Exercise description → Resume the account of Rilke and Valais, writing on from its last sentence.

Document extract →
Rilke and Valais

Approach to Valais

After a restless life which led him through many European countries, Rilke discovered a sanctuary in Valais that made recovery (or what he once called “Wiederanheilen”) possible in the wake of World War I. The Valaisan landscape helped him gain new creative momentum. Although the poet had resided in Switzerland since 1919, he first visited Sion and Sierre in 1920. In Geneva, he had admired Alexandre Blanchet’s paintings depicting Sion’s marketplace and the grape harvest in Valais.

In June 1921, he repeated his trip to the region in the company of his friend Baladine Klossowska. In Sierre, they alighted at Hotel Bellevue and began to search for a place to stay. Shortly before their departure, they discovered an advertisement in a shop window for a small medieval chateau available to rent or purchase, the Château de Muzot. Rilke visited the chateau and was won over by its charms despite some initial hesitation. On Rilke’s request, his benefactor Werner Reinhart rented the chateau and purchased it outright in the following year. Rilke required peacefulness and isolation. Muzot made it possible for him to regain the literary productivity of his pre-war years.

Data section →
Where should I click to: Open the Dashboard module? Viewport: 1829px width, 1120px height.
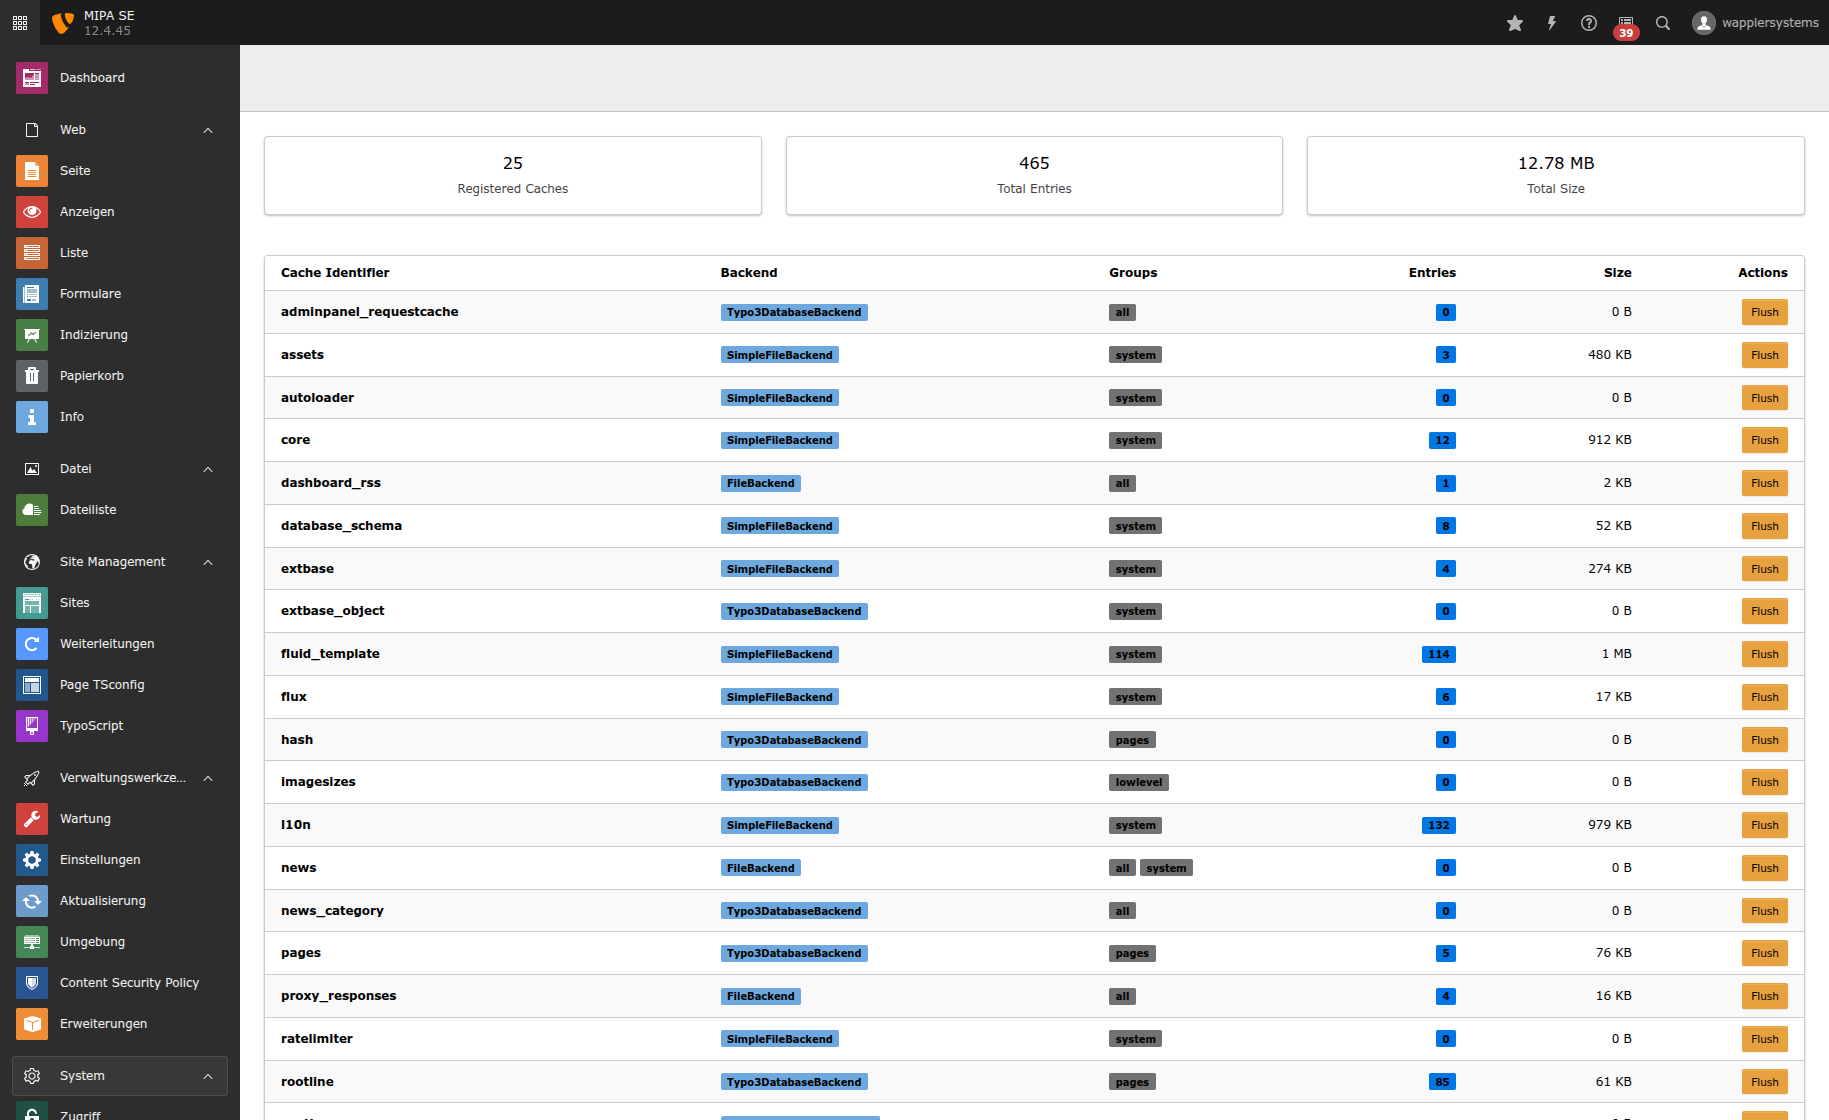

Exercise result →
First Impressions

Rilke was deeply impressed by the Valaisan scenery. In a letter to Marie von Thurn und Taxis dated July 25, 1921, he summarizes his impressions:

“[…] what holds me on the other hand is this wonderful Valais: I was imprudent enough to travel down here, to Sierre and Sion; I have told you what a singular charm these regions exercised over me when I first saw them last year at the time of the vintage: the circumstance that in the physiognomy of the landscape here Spain and Provence so strangely interact struck me immediately even then: for both landscapes spoke to me in the last years before the war more strongly and decisively than anything else; and now to find their voices united in an outspread mountain valley of Switzerland! And this echo, this family likeness is no imagination. Just recently I read in a brief treatise on the plant life of the Wallis [Valais] that certain flowers appear here which are otherwise found only in Provence and Spain; it is the same with the butterflies: thus does the spirit of a great river (and to me the Rhone has always been one of the most wonderful) bear endowments and kinships through the countries.”

(Trans. by Jane Bannard Greene & M.D. Herter Norton, Letters of Rainer Maria Rilke Vol. II. Yale UP: 1947.)

Shortly upon his arrival in the summer of 1921, Rilke acquainted himself with the history and culture of his new surroundings.


The Tower of Muzot

Turrets and castles played a meaningful role in Rilke’s life and work. They fringe, as it were, his life’s journey up to and including the discovery of Muzot. What the poet required in this phase of his life was a haven to which he could withdraw, a monkish retreat whose solitude enabled him to finish the elegies that he had begun in 1912 while a guest of the Princess von Thurn und Taxis in Duino. In his own words:

“And now I am moving out there tomorrow and will make a little attempt at dwelling in these rather stern castle circumstances that cleave to one like a suit of armor!”

To Marie von Thurn und Taxis, July 25, 1921
(Trans. ibid.)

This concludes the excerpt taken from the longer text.